Saturday, August 09, 2003

waltzing matilda

So my daughter has this song on one of her children's CDs, and for some reason it makes me think of Australia:
Once a jolly swagman camped by a billabong
Under the shade of a Coolabah tree,
And he sang as he watched and waited till his billy boiled,
"Who'll come a'waltzing Matilda with me?"
Waltzing Matilda, Waltzing Matilda!
Who'll come a'waltzing Matilda with me?
And he sang as he watched and waited till his billy boiled,
"Who'll come waltzing Matilda with me?"

Down came a jumbuck to drink at that billabong,
Up jumped the swag man and grabbed him with glee.
And he sang as he watched and waitied til his billy boiled,
"You'll come a'waltzing Matilda with me."

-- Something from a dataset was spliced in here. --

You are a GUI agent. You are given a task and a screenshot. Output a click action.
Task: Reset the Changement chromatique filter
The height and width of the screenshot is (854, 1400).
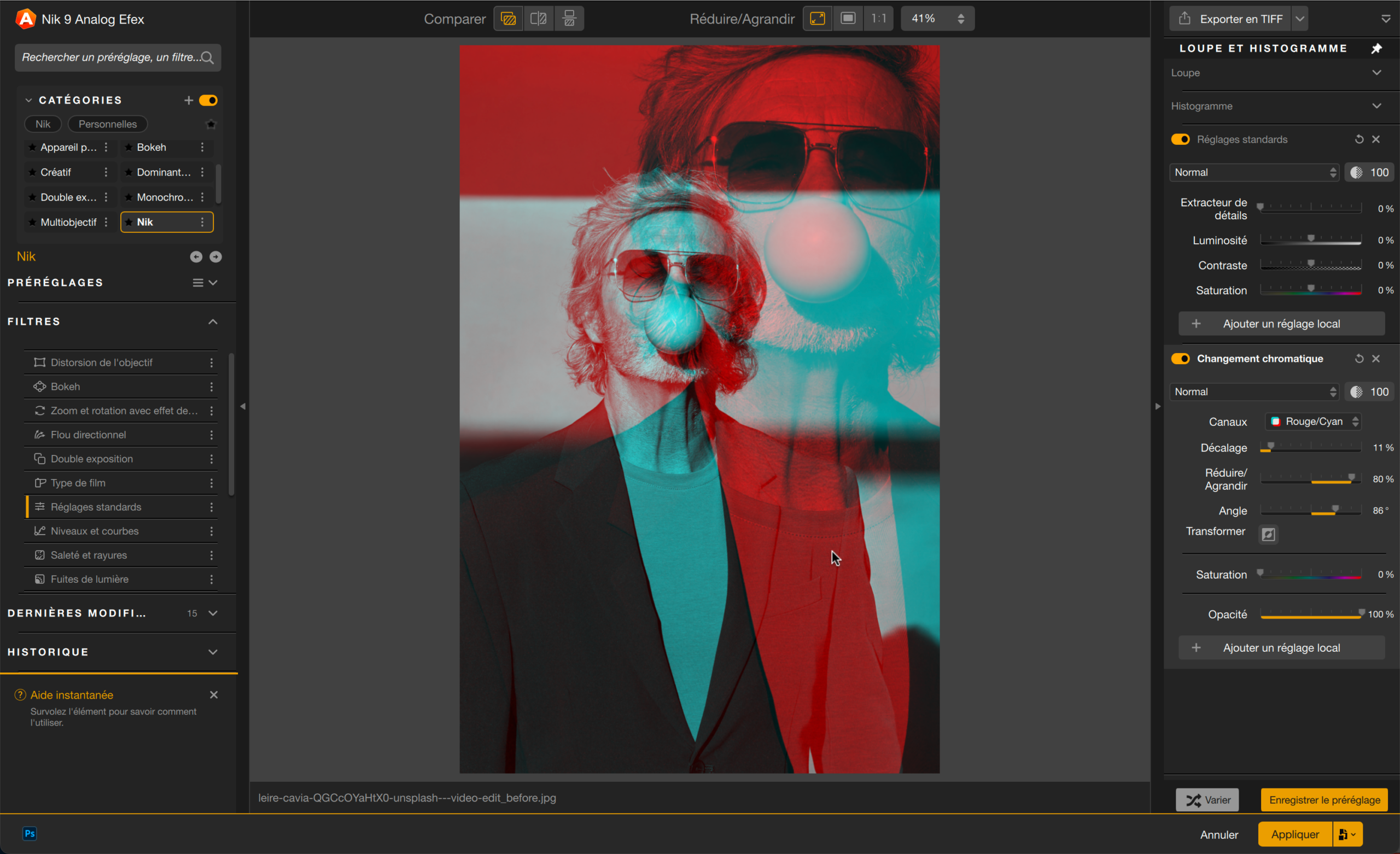click(x=1358, y=359)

Waltzing Matilda, Waltzing Matilda!
You'll come a'waltzing Matilda with me.
And he sang as he watched and waited till his billy boiled,
"You'll come a'waltzing Matilda with me."

Up rode the squatter mounted on his thoroughbred,
Down came troopers! one, two, three!
"Now where's that jolly jumbuck you've got in your tucker bag?
You'll come a'waltzing Matilda with me."

Waltzing Matilda, Waltzing Matilda!
You'll come a'waltzing Matilda with me.
"Now where's that jolly jumbuck you've got in your tucker bag?
You'll come a waltzing Matilda with me."

Up jumped the swagman and sprang into the billabong.
"You'll never catch me alive," said he.
And his ghost may be heard as you pass by the billabong,
"You'll come a'waltzing Matilda with me."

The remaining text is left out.